For the last several weeks, I have been speaking to you about life in this region we call the Midwest.  Today, I want to go back in time to not just the origins of our region; but, specifically, our locality almost 200 years ago.  Why?  Because in less than a decade, we are going to have a birthday party around here.  In 2031, just eight years from now, our city of Monmouth will be celebrating its Bicentennial—our 200th birthday. 

Two hundred years ago, if we hearken back to the year 1823, Illinois, as a state, was just five years old.  We were truly the “prairie state,” with roughly two-thirds of the land covered by tall grass prairie land.  The land upon which our city was laid out was shaped centuries earlier by the Illinoisan glacial drift, a massive ice sheet that scoured the existing terrain and left us with miles and miles of prairie land settled by a variety of cultural groups ranging from archaic hunters and gatherers, sophisticated mound builders, and people such as the Sac and Fox alliance.  Based largely to the north along the shores of the Rock and Mississippi Rivers, when the Sac and Fox tramped onto the undulating prairies of our current home along a trail roughly paralleling the present-day highway 67, it was mostly for hunting on the tall grass prairies teeming with wildlife to hunt and trap.

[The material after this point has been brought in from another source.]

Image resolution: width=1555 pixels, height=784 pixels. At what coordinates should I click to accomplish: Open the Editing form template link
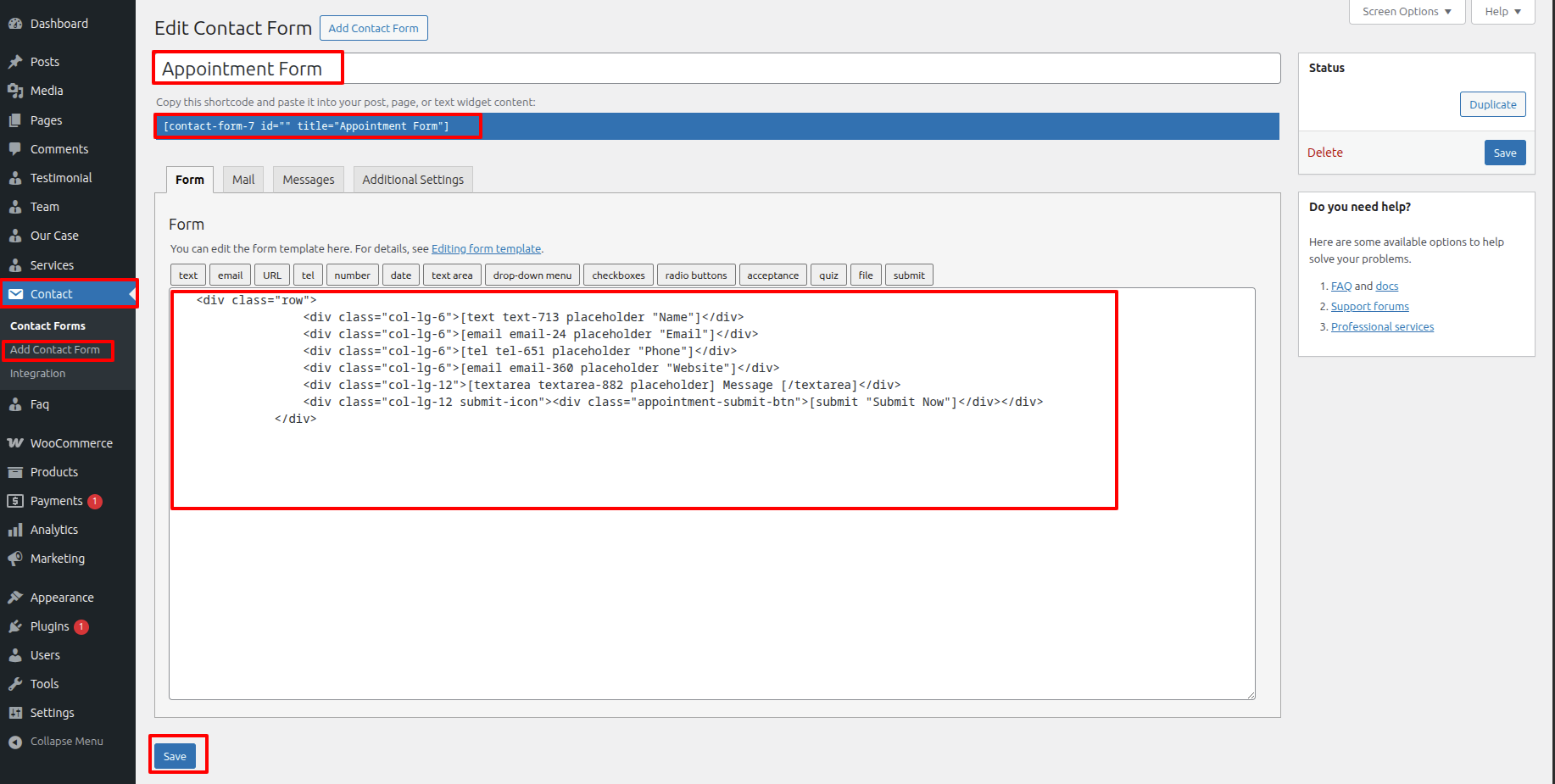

Some of you may know this, but Warren County as we know it today, once began within other political boundaries.  First part of Pike County, of which only a small section remains today near East St. Louis, our county was then aligned as part of Schuyler County, and then later, by Peoria county.  Eventually, our first American settlers here were designated part of Warren County, which at that time included modern day Henderson County (that division coming in 1841).  This county, named for Joseph Warren, a Massachusetts’ Revolutionary War doctor and patriot, offered recipients of the War of 1812 land grants in what was called “the Military Tract.”   The rich loam for soil and ample woodlands along various watercourses was regarded as fertile, resourceful, and appealing to future farms and towns. 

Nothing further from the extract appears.